Virginia Eubanks, author of “Automating Inequality: How High-Tech Tools Profile, Police, and Punish the Poor” spoke to students and faculty about the role of tech in policing poor communities Thursday afternoon.
Eubanks is an associate professor of political science at the University of Albany, SUNY. Her writing around technology and social justice has appeared in The American Prospect, The Nation, Harper’s and Wired. The School of Information, Poverty Solutions, and the Science, Technology, and Society program co-sponsored the event as part of the Ford School’s Policy Talks series.
Eubanks first acknowledged the risk taken by those whose stories are highlighted in her book and who relied on social services to meet their basic needs.
“Much of this work is made possible by their generosity and courage,” she said.
Eubanks talked about how the increased discretion of technology and algorithms in social services created the rise of a “digital poorhouse,” citing the history of poor houses in the United States during the 19th and 20th century. According to Eubanks, poorhouses were government-run facilities for the homeless and needy, and some people were required to give up their rights to be allowed access to their resources. Eubanks said Ann Arbor was home to a poorhouse on the land of the County Farm Park on Washtenaw Avenue.
“Dead bodies were given to the University for dissection if their families did not claim them within 24 hours,” Eubanks said. “So, this is one of the great fun things I get to do in every new town I go to: look up where your poorhouse was and what its story was.”
Eubanks continued this metaphor by discussing how poorhouses related to the legacy programming of digitized social services that collects information on those who use social welfare services. Eubanks said these digitized social services promote austerity — the idea that there aren’t enough resources to help everyone so we must choose who to help — and remove the emotional aspect from the decision of which poor people deserve support from the government.
“At their heart is this decision that we made back in the 1820s that public service programs are moral thermometers separating the deserving from the undeserving, rather than as a universal floor under everyone,” Eubanks said.

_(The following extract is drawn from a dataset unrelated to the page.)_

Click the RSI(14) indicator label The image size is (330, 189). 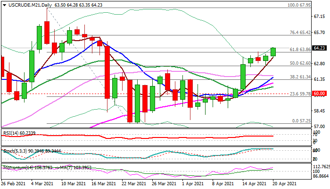19,133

Eubanks said the decisions made by these algorithms affect real people, but she also stressed how social workers are more responsible for creating computerized lists instead of considering the families that are impacted.
Another problem Eubanks addressed is how data social workers use come from county and state public service programs. Eubanks said this is especially relevant to cases of Child Protective Services, where the working class are much more likely than their middle-class counterparts to be heavily surveilled.

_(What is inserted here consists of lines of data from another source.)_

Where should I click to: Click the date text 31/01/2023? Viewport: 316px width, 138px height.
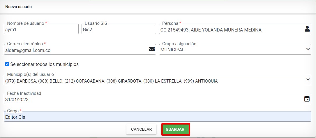(17, 99)
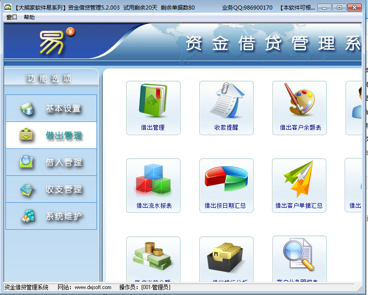Click the 操作员 status bar field
The height and width of the screenshot is (295, 368).
click(x=144, y=287)
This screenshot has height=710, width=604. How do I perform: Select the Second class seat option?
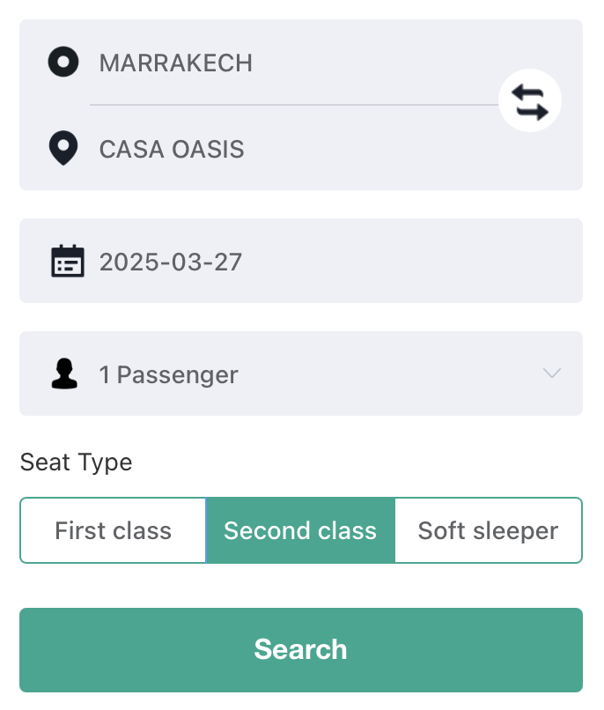(300, 530)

“(The) limits of data set … sees risk and harm shaped by kinds of experiences poor and working-class people have with the state, (which creates) false positive problems, seeing risk of harm where no harm actually exists,” Eubanks said. “We believe these new digital tools are objective and neutral, but they actually just hide bias.”
To conclude the talk, Eubanks acknowledged how best intentions can still result in discrimination against the poor, espsecially with improper framing.

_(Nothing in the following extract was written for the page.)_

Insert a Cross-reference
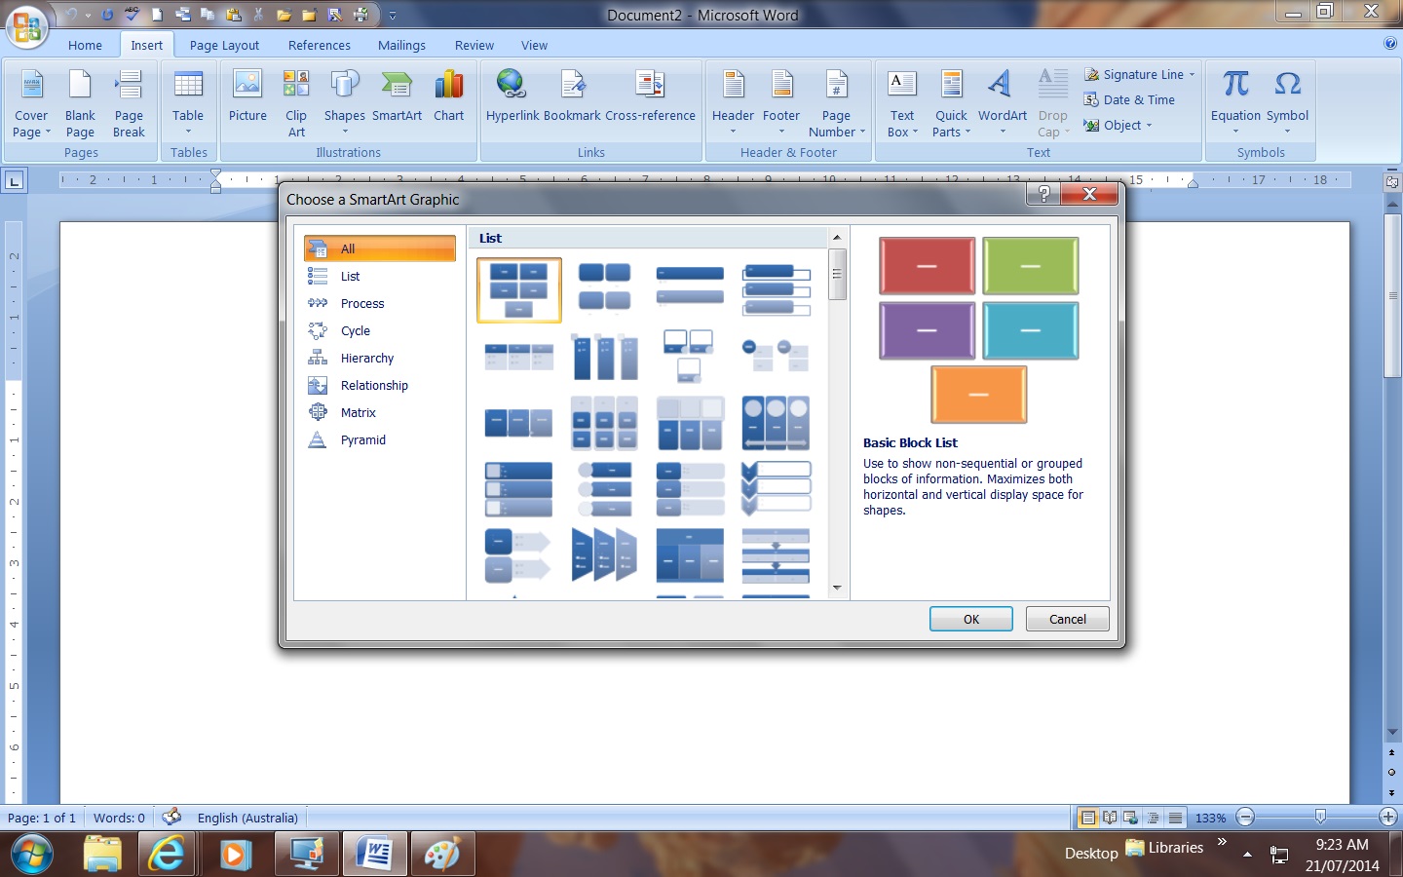Viewport: 1403px width, 877px height. coord(650,97)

“The idea that we don’t have enough resources is a political choice,” Eubanks said. “We have to tell a different story about poverty. We tell the story that it is an aberration, but (the) reality is 51 percent of us will experience poverty. It is a majority condition.”
After the event, Public Health student Amanda Richman said the lecture touched on very broad topics but had a lot of worthwhile information and graphic representations to help understand Eubanks’ point.
“It was really interesting in general,” Richman said. “I was interested in how to use data and models responsibly and coming to learn Eubanks perspective. I think the questions she answered were really broad and I liked that.”
Sean de Four, a lecturer in the School of Social Work, said he came to the event because he was interested in the implications of using technology to track the general population.
“What people should pay attention to (are) the things that are being tested on working-class people and if they actually end up moving to affect everybody, so you can think about how they use data. I think that was really interesting,” de Four said.